## Requirement
Reproduce each record exactly, but exclude every picture.
─── Material supplied ───
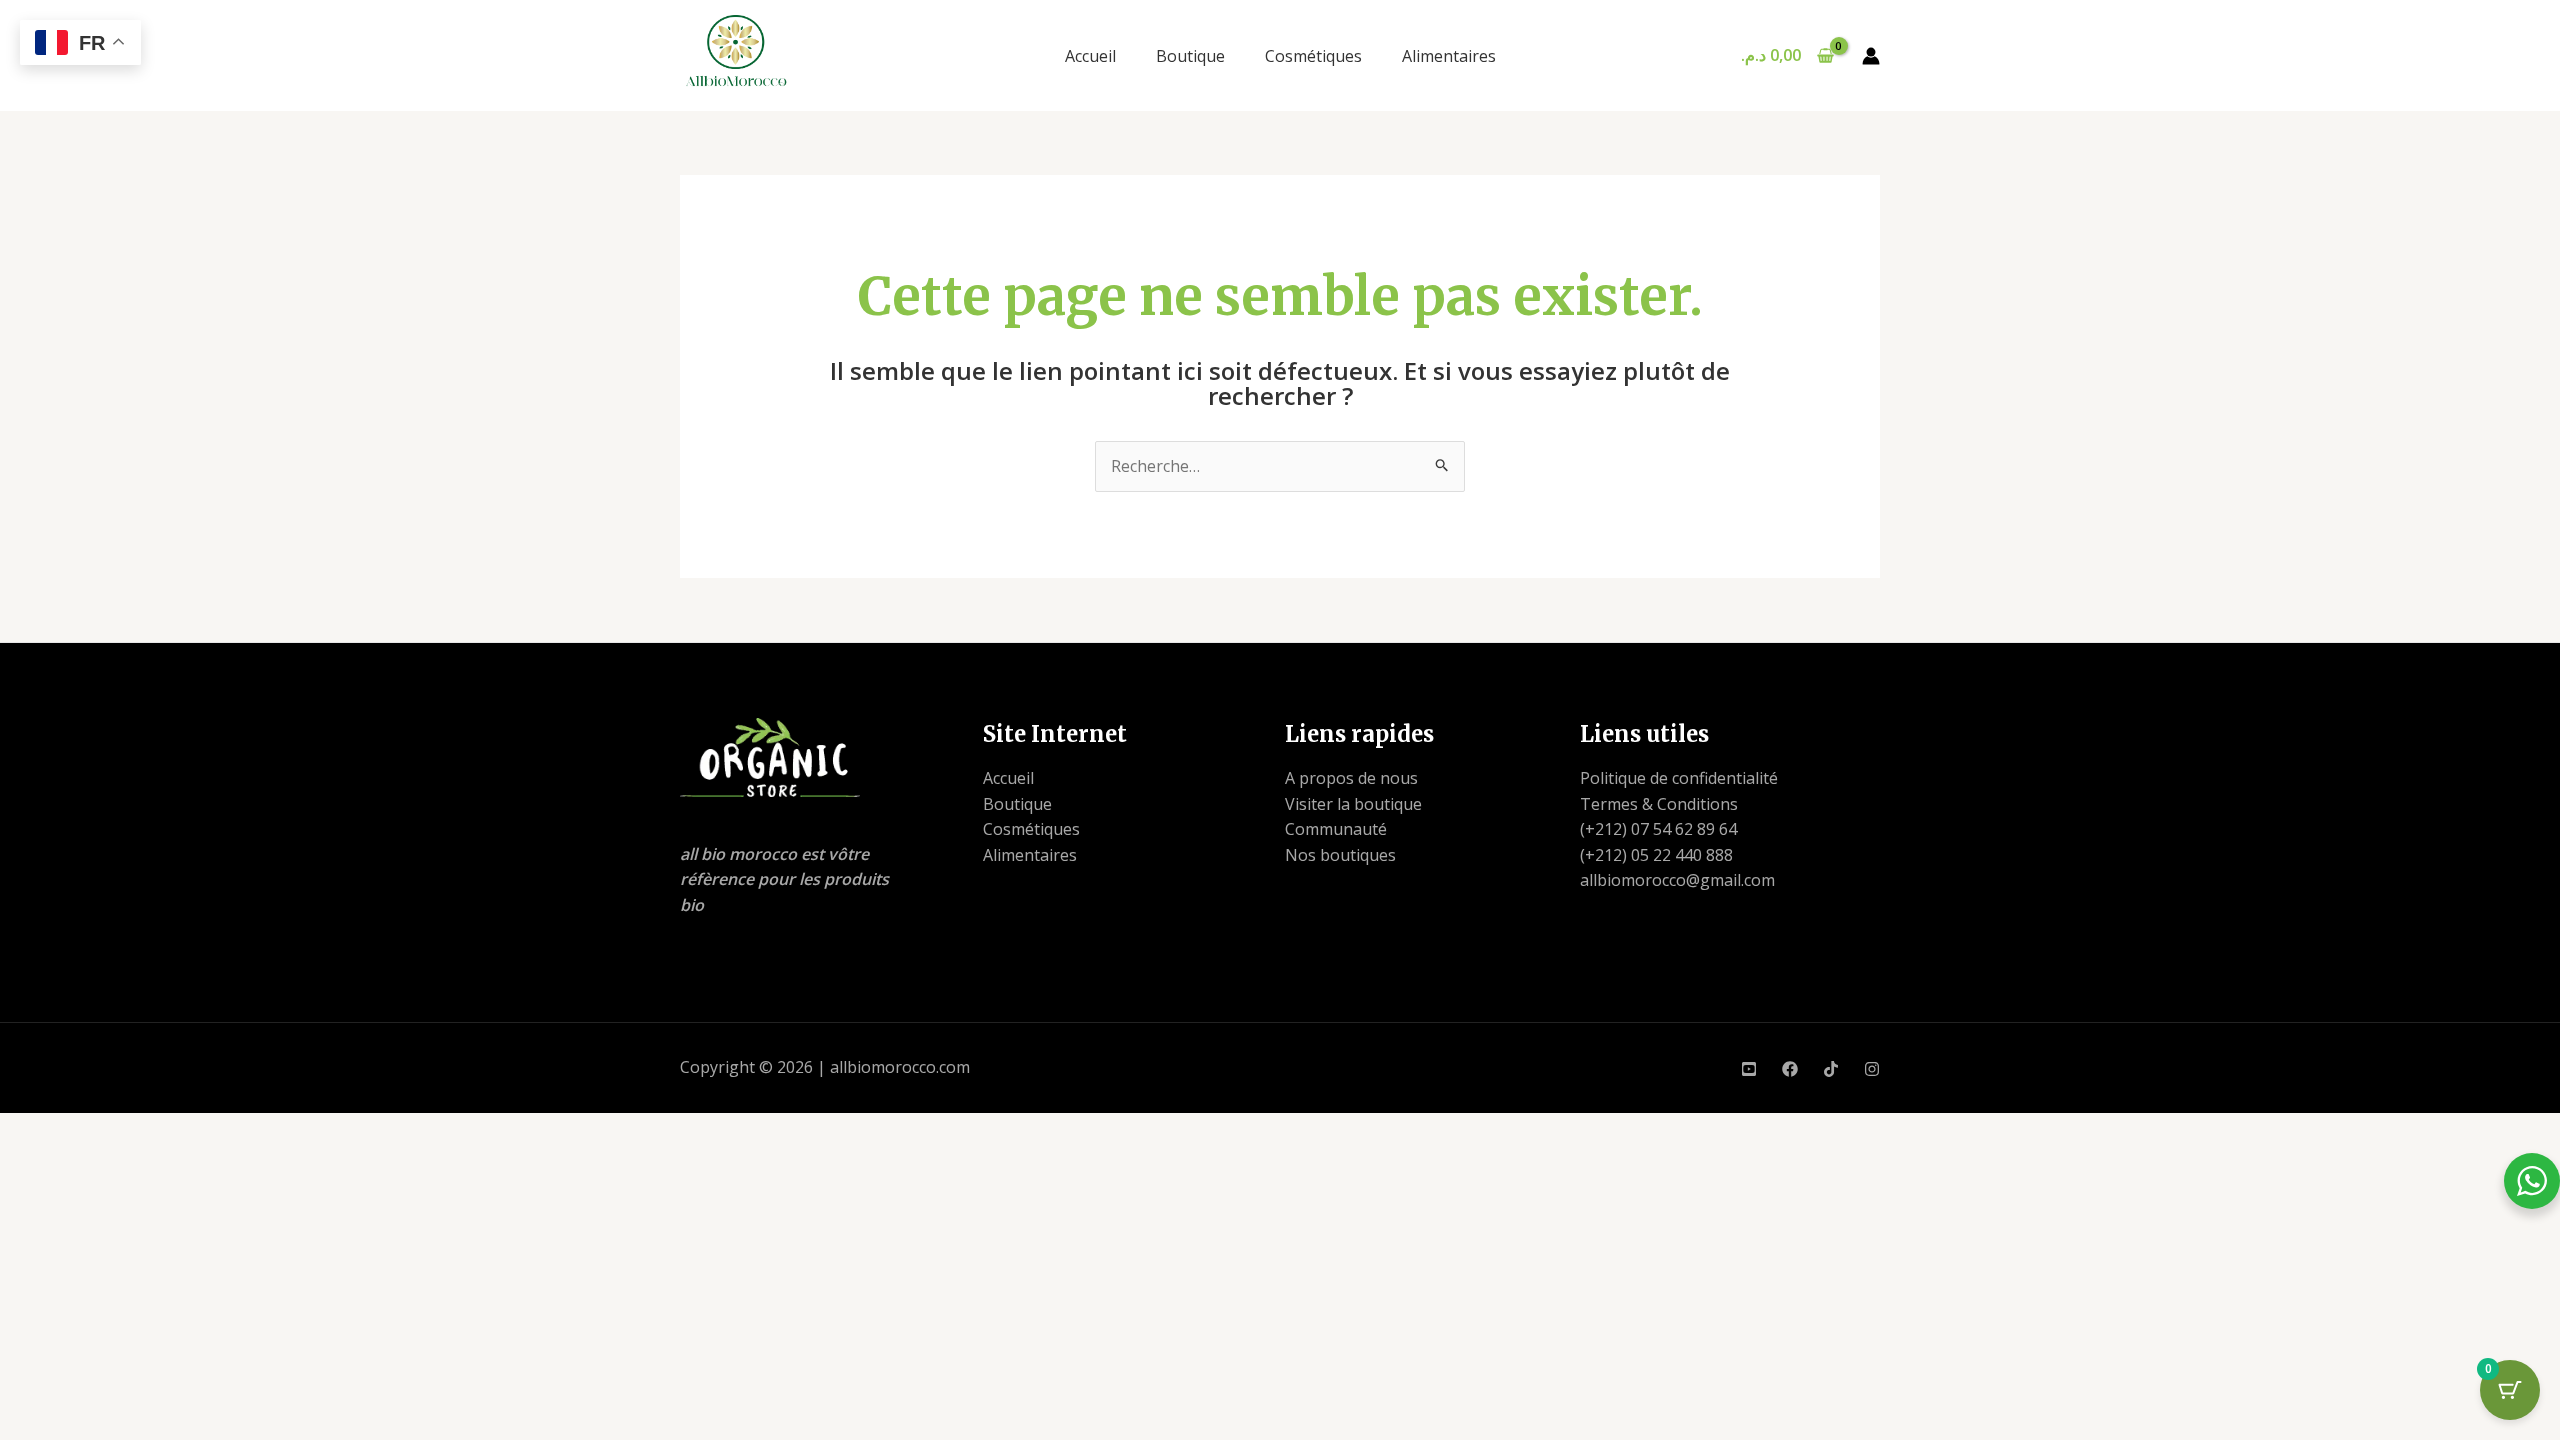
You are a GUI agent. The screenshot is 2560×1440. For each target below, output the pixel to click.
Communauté (1336, 829)
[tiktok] (1831, 1069)
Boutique (1190, 56)
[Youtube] (1749, 1069)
───
## Result
You are a GUI agent. The screenshot is 2560×1440. For each target below, output the pixel to click.
Communauté (1336, 829)
[tiktok] (1831, 1069)
Boutique (1190, 56)
[Youtube] (1749, 1069)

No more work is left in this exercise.